An American novelist who transmutes the stark violence and beauty of the Alaskan wilderness into devastating, autobiographical fiction.
David Vann's literary world is forged in the cold, hard light of personal tragedy. Born in the Aleutian Islands and raised in Alaska, his life was shattered at age thirteen when his father committed suicide with a gun young David had given him. This event became the dark nucleus of his writing. After years of working as a fisherman, a carpenter, and a professor of creative writing, he channeled that trauma into his debut book, 'Legend of a Suicide.' A collection of stories centered on the same harrowing event, it announced a writer of unflinching power and lyrical precision. Vann's subsequent novels, like 'Caribou Island' and 'Bright Air Black,' continue to explore familial disintegration, the punishing Alaskan landscape, and the myths we tell to survive. His prose is clean, sharp, and immersive, pulling readers into emotionally brutal territories with a compelling, almost forensic, clarity.
1965–1980
The latchkey kids. Raised during divorce, recession, and the end of the Cold War. Skeptical, self-reliant, media-literate. They invented indie culture, grunge, and the early internet — then watched the Boomers take credit.
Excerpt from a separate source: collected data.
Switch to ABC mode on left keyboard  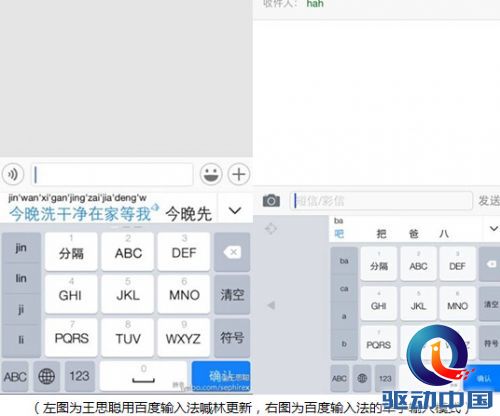tap(15, 377)
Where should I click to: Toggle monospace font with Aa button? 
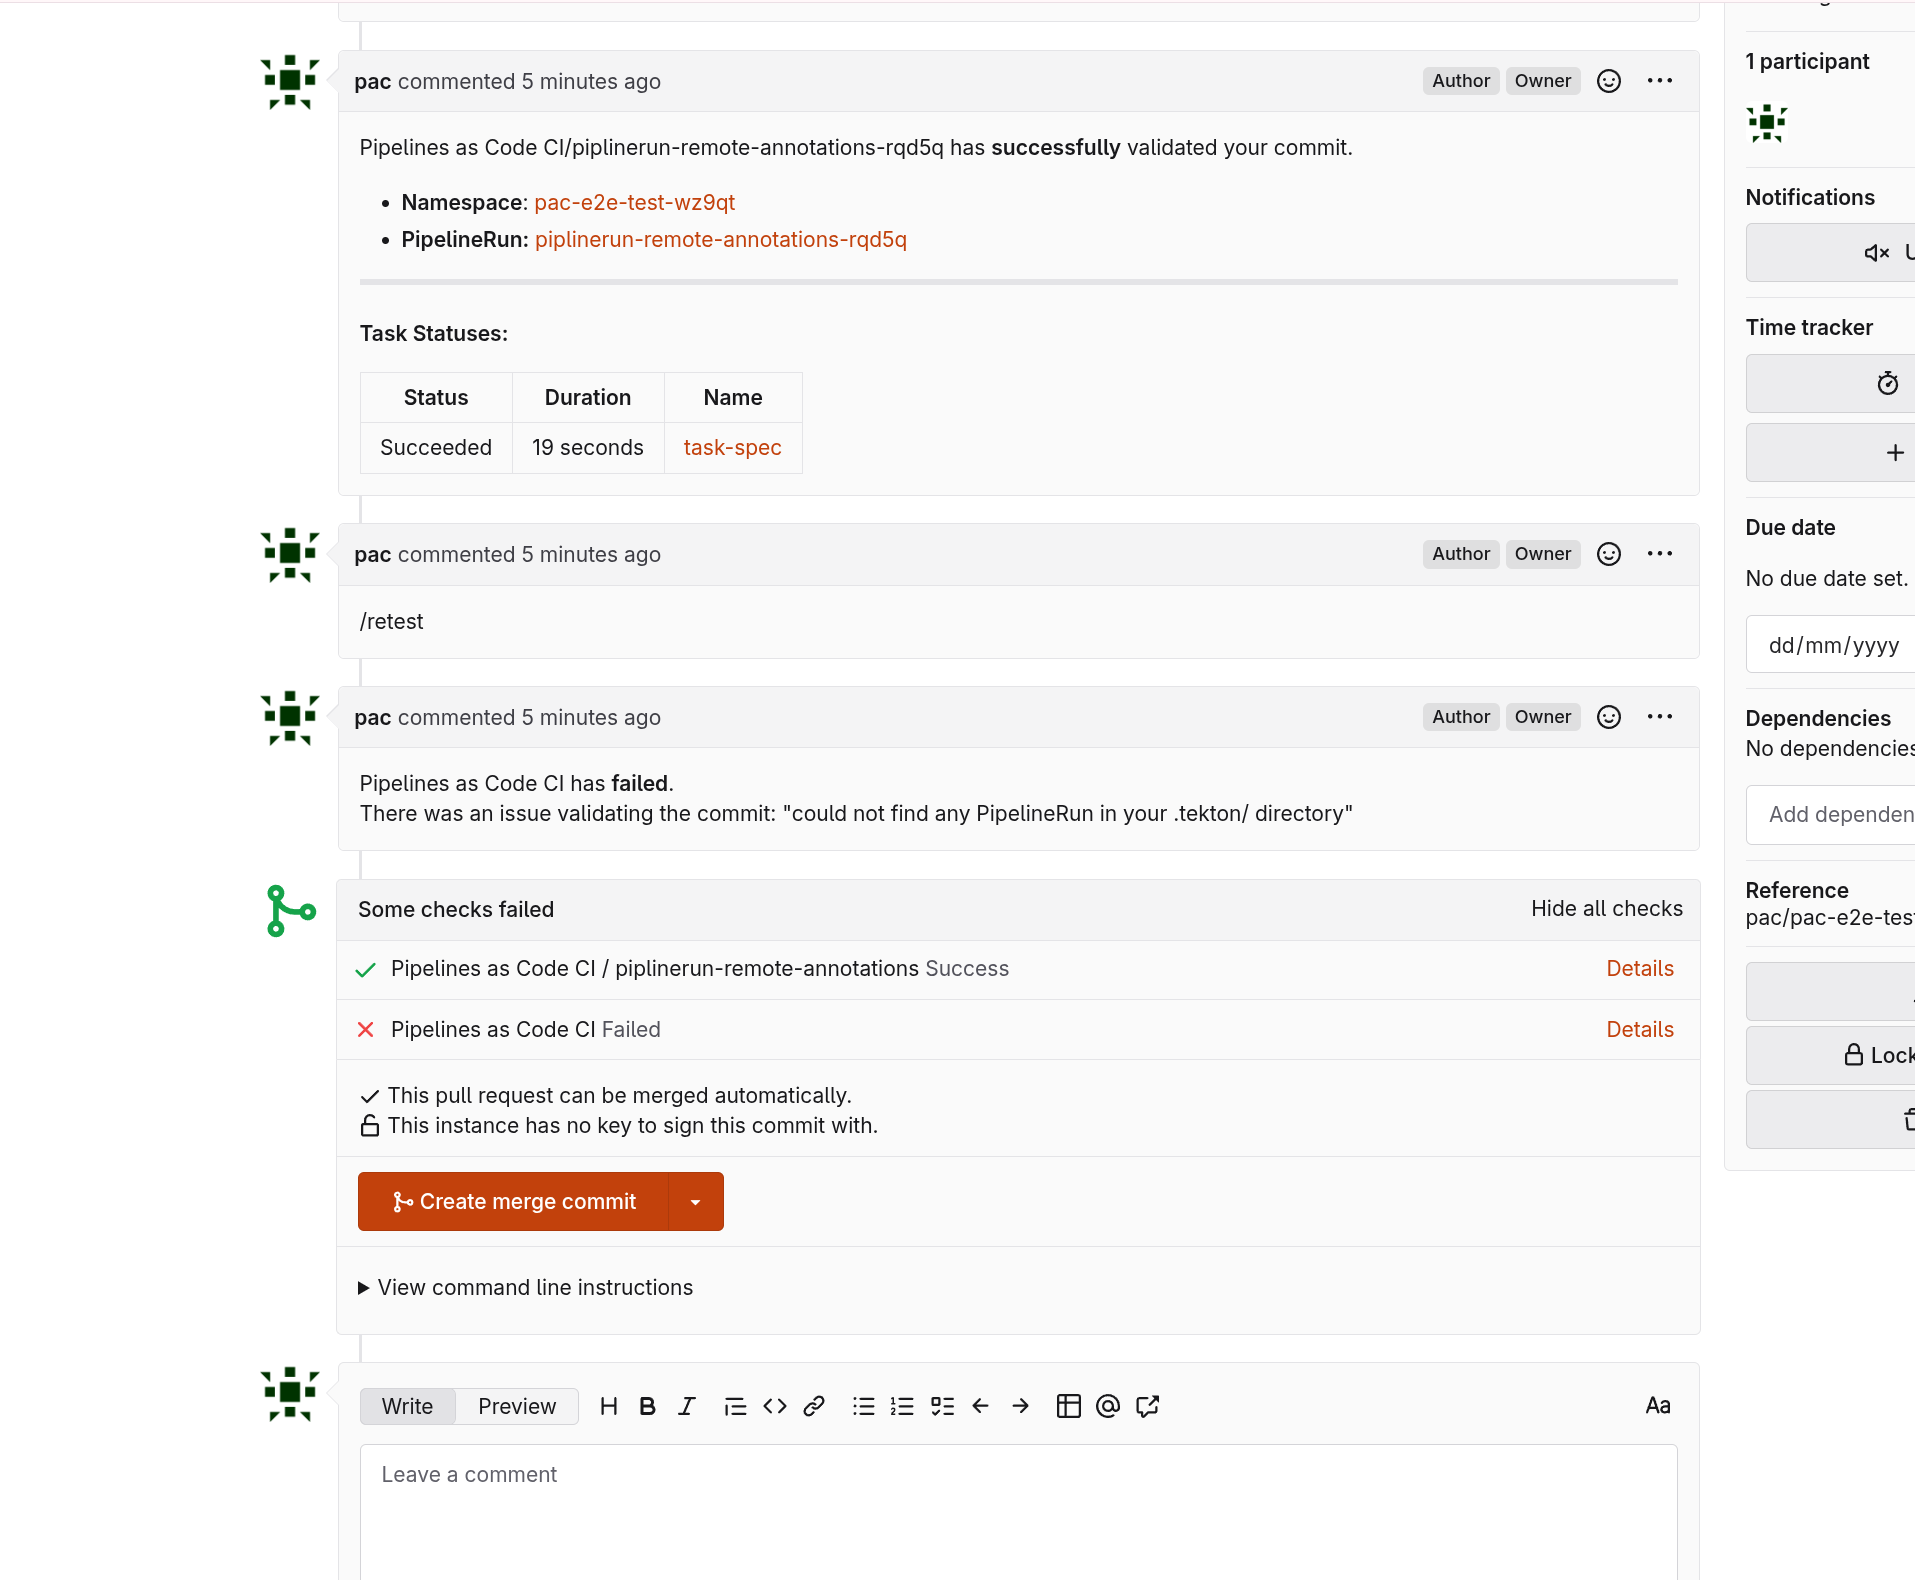(1657, 1406)
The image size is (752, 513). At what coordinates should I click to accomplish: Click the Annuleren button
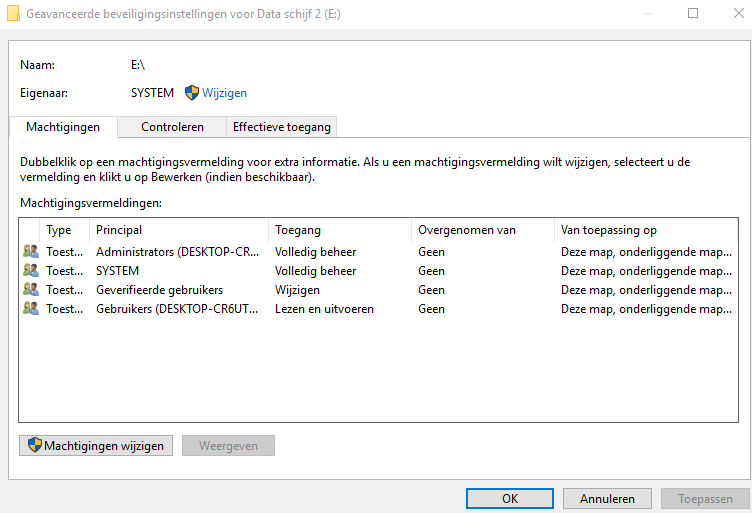click(x=607, y=498)
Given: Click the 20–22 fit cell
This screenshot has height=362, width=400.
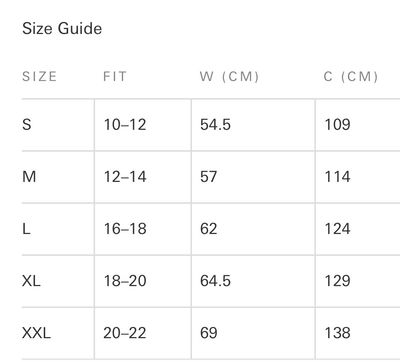Looking at the screenshot, I should pyautogui.click(x=125, y=333).

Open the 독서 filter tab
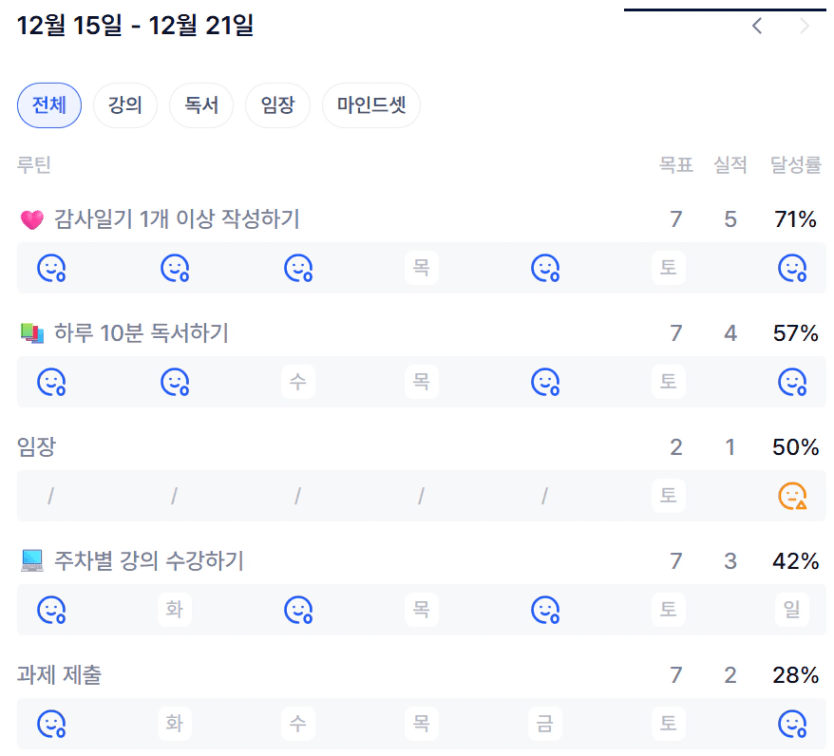pos(201,105)
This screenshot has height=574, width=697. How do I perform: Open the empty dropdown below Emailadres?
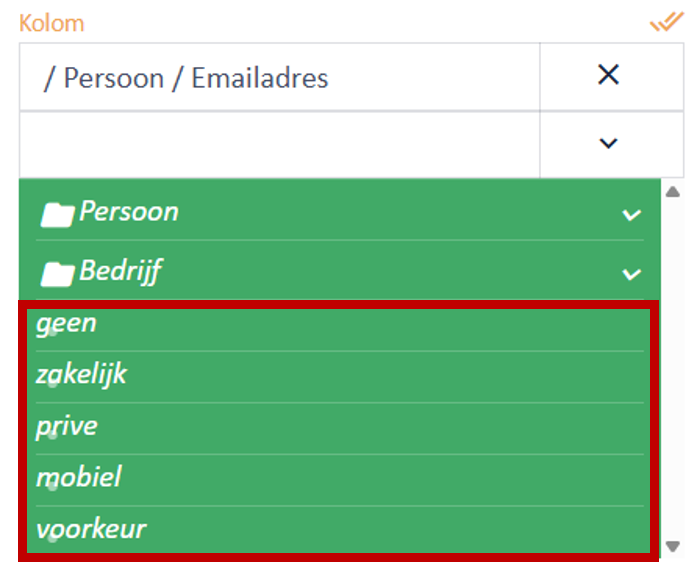click(x=608, y=143)
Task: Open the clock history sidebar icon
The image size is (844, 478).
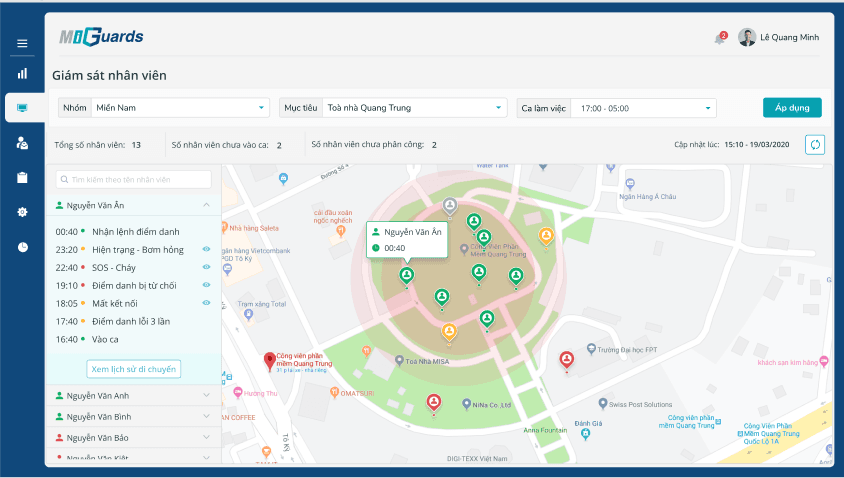Action: click(x=23, y=247)
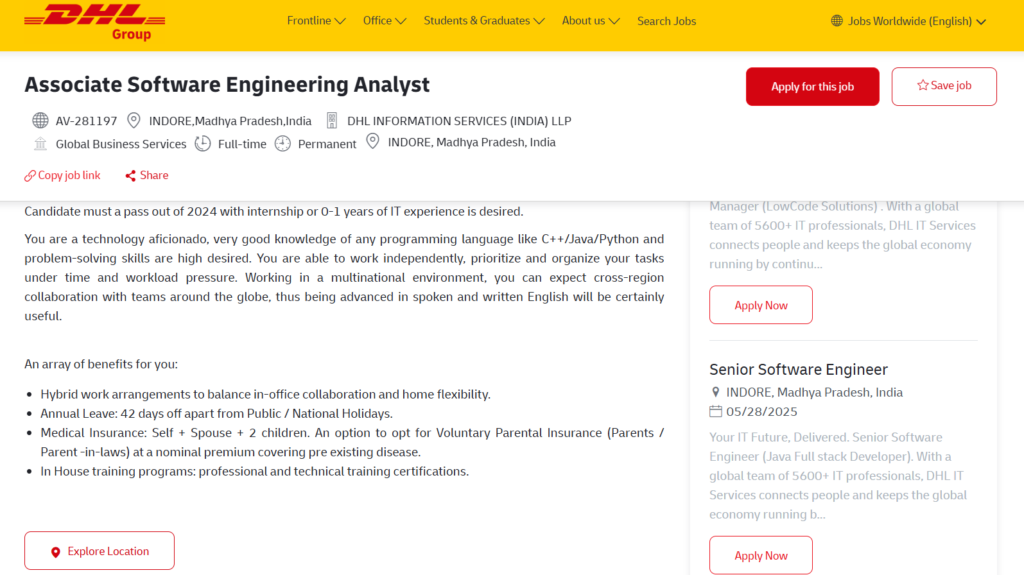The width and height of the screenshot is (1024, 575).
Task: Click the globe icon beside Jobs Worldwide
Action: click(837, 21)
David was born in 1966, placing them squarely in the Generation X. The events that shaped this generation — economic uncertainty, the end of the Cold War, and the rise of personal computing — shaped the world they entered and the choices available to them.
The biggest hits of 1966
#1 Movie
The Bible: In the Beginning
Best Picture
A Man for All Seasons
#1 TV Show
Bonanza
The world at every milestone
Star Trek premieres on television
Voting age lowered to 18 in the US
Iran hostage crisis begins; Three Mile Island accident
Michael Jackson releases Thriller
Apple Macintosh introduced
Black Monday stock market crash
Dolly the sheep cloned
Twitter launches; Pluto reclassified as dwarf planet
Donald Trump elected president; Brexit vote
Before becoming a full-time writer, he was a commercial fisherman for salmon in Alaska.
He lived for a time on a sailboat in the Mediterranean.
He taught creative writing at the University of Warwick in England and at Stanford University.
His father's suicide is the central event he returns to and fictionalizes in much of his work.
“We're all just a step away from being the person who does the unthinkable.”